The soccer stadium site sits within eyeshot of Progressive Field and Rocket Arena, along the flight path of the Goodyear Blimp on game days, and next to the Innerbelt Bridge and Orange Avenue corridor, literal gateways that funnel millions of people into downtown Cleveland each year.
The site is inside a neighborhood that attracts millions of visits annually, at the intersection of every major road and light-rail transit line that brings Northeast Ohio into the city center.
And in partnership with Cleveland Metroparks, CSG plans to build a public park around the stadium that ties directly into the regional trail network – extending downtown’s reach south and giving the stadium district a front door that’s active well beyond matchdays.
Built for more than two clubs
South Gateway Stadium is to be the home venue for the city’s two professional soccer teams: Forest City Cleveland (MLS NEXT Pro) and Cleveland Astra (WPSL Pro). But the stadium isn’t being built around two tenants; it’s being built around a gap in the market.
CSG is requesting a $19.9 million state grant for a nearly $80 million, 10,000-seat soccer stadium on 14 acres of land on East 9th Street Extension south of Interstate 90. Much of the site is owned by the Ohio Department of Transportation. The Cleveland Metroparks has an option to buy the land, but be paid by CSG.
Cleveland currently does not have a venue of this size and caliber built for this purpose, and demand is already lining up to fill it. NEOtrans broke the story that a competing soccer stadium at Cleveland State University was dropped. More than 34 soccer matches a year are envisioned for Forest City Cleveland and Cleveland Astra.
Plus, the stadium has signed letters of intent with St. Ignatius, St. Edward High School and the Cleveland Metropolitan School District, alongside professional men’s and women’s lacrosse and rugby.
Add in the potential of youth sports, tennis tournaments, national collegiate championships and community programming, and the calendar fills in fast – a conservative 65+ events and 400,000+ visitors to downtown Cleveland every year, and a new venue that strengthens the region’s hand in bidding for national events the city just couldn’t ask to host before.
Soccer’s momentum and soccer’s audience
The 2026 FIFA Men’s World Cup made the moment: the USA vs. Belgium Round of 16 match drew a combined average of 50.1 million viewers across English- and Spanish-language broadcasts, according to Nielsen.
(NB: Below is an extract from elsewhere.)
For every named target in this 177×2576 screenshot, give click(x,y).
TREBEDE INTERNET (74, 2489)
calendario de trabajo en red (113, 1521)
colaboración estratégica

It was the most-watched soccer telecast in U.S. history, surpassing any non-NFL sporting event on U.S. television in decades.
What that moment leaves behind is an audience marketers have been chasing for decades. Soccer’s U.S. fanbase skews young, multicultural and digitally native, spans language and international ties in a way few other sports do.
There are also opportunities for creating brand loyalty. And since it’s a growing audience, not a mature one, which means a founding partner isn’t buying into an established market, but getting there first, local soccer leaders say.
“The World Cup is putting soccer at the center of the national sports conversation and is bringing millions of new fans into the game as we speak,” said CSG co-founder and CEO Michael Murphy.
“South Gateway Stadium is how that momentum becomes permanent in Cleveland: a year-round home for two professional clubs in the middle of a downtown that is being rebuilt around it,” he continued.
The Men’s World Cup has been a preview, not a peak, Murphy said. Soccer will continue to build steam across next year’s Women’s World Cup, the 2028 Olympics and then, in 2031, when the Women’s World Cup returns to U.S. soil. It’s a run of generational events projected to bring millions of new fans into the sport year after year.
Cleveland is the largest metro area in the country without a professional soccer stadium or one under construction. CSG is seeking for the The South Gateway Stadium is a founding partner’s opportunity to get in ahead of that cycle, at the leading edge of generational growth across soccer and women’s sports alike.
With Cleveland Astra, a professional women’s club, as a lead tenant, the stadium is also an opportunity for a founding partner to build momentum for women’s sports, not just soccer broadly.
“For the right partner, this is a multi-faceted platform that will get stronger for decades,” said Murphy.